INSTRUCTIONS FOR THE TASK:
Copy out the records below exactly as they appear, every line of them.

TASK INPUT:
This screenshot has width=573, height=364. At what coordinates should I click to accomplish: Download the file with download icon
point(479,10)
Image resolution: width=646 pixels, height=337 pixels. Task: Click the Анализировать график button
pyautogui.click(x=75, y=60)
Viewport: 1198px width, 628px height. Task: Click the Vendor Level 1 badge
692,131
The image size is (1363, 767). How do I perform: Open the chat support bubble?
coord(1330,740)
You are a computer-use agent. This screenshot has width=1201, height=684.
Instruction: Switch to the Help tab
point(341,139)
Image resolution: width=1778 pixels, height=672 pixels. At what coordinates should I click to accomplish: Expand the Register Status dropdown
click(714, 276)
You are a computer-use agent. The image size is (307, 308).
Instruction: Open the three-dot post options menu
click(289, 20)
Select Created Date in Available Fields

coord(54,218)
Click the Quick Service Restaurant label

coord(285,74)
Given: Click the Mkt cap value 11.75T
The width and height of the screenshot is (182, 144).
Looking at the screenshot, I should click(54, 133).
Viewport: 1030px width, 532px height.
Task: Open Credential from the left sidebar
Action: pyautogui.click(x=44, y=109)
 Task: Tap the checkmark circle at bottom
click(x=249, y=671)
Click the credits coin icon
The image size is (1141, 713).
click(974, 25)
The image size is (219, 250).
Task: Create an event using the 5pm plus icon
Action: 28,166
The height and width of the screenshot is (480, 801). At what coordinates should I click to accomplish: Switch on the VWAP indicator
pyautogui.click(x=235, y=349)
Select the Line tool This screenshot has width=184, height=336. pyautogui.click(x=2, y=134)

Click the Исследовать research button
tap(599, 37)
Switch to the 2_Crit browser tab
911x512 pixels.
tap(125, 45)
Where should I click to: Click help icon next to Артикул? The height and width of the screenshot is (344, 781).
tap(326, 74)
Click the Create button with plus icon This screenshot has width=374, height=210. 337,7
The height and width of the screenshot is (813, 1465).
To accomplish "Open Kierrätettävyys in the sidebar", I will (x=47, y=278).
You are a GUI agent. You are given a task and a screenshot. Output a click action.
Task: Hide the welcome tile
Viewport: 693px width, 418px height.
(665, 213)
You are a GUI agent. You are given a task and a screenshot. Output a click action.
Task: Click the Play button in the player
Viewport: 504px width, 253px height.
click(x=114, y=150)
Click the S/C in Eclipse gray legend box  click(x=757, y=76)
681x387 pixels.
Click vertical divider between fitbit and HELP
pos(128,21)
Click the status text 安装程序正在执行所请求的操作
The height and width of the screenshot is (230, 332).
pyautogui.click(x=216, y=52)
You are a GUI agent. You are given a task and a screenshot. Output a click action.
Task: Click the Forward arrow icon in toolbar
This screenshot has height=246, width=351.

CORRECT OUTPUT:
This screenshot has width=573, height=364. At what coordinates should I click to accomplish: Download the file with download icon
point(479,10)
Image resolution: width=646 pixels, height=337 pixels. Task: Click the Анализировать график button
pyautogui.click(x=75, y=60)
Viewport: 1198px width, 628px height. Task: Click the Vendor Level 1 badge
692,131
The image size is (1363, 767). How do I perform: Open the chat support bubble?
coord(1330,740)
You are a computer-use agent. This screenshot has width=1201, height=684.
Instruction: Switch to the Help tab
point(341,139)
Image resolution: width=1778 pixels, height=672 pixels. At what coordinates should I click to accomplish: Expand the Register Status dropdown
click(714, 276)
You are a computer-use agent. The image size is (307, 308).
Instruction: Open the three-dot post options menu
click(289, 20)
Select Created Date in Available Fields

coord(54,218)
Click the Quick Service Restaurant label

coord(285,74)
Given: Click the Mkt cap value 11.75T
The width and height of the screenshot is (182, 144).
Looking at the screenshot, I should click(54, 133).
Viewport: 1030px width, 532px height.
Task: Open Credential from the left sidebar
Action: pyautogui.click(x=44, y=109)
 Task: Tap the checkmark circle at bottom
click(x=249, y=671)
Click the credits coin icon
The image size is (1141, 713).
click(974, 25)
The image size is (219, 250).
Task: Create an event using the 5pm plus icon
Action: 28,166
The height and width of the screenshot is (480, 801). At what coordinates should I click to accomplish: Switch on the VWAP indicator
pyautogui.click(x=235, y=349)
Select the Line tool This screenshot has width=184, height=336. pyautogui.click(x=2, y=134)

Click the Исследовать research button
tap(599, 37)
Switch to the 2_Crit browser tab
911x512 pixels.
tap(125, 45)
Where should I click to: Click help icon next to Артикул? The height and width of the screenshot is (344, 781).
tap(326, 74)
Click the Create button with plus icon This screenshot has width=374, height=210. 337,7
The height and width of the screenshot is (813, 1465).
To accomplish "Open Kierrätettävyys in the sidebar", I will (x=47, y=278).
You are a GUI agent. You are given a task and a screenshot. Output a click action.
Task: Hide the welcome tile
Viewport: 693px width, 418px height.
(665, 213)
You are a GUI agent. You are given a task and a screenshot. Output a click action.
Task: Click the Play button in the player
Viewport: 504px width, 253px height.
click(x=114, y=150)
Click the S/C in Eclipse gray legend box  click(x=757, y=76)
681x387 pixels.
Click vertical divider between fitbit and HELP
pos(128,21)
Click the status text 安装程序正在执行所请求的操作
The height and width of the screenshot is (230, 332).
pyautogui.click(x=216, y=52)
You are a GUI agent. You are given a task and a screenshot. Output a click action.
Task: Click the Forward arrow icon in toolbar
This screenshot has height=246, width=351.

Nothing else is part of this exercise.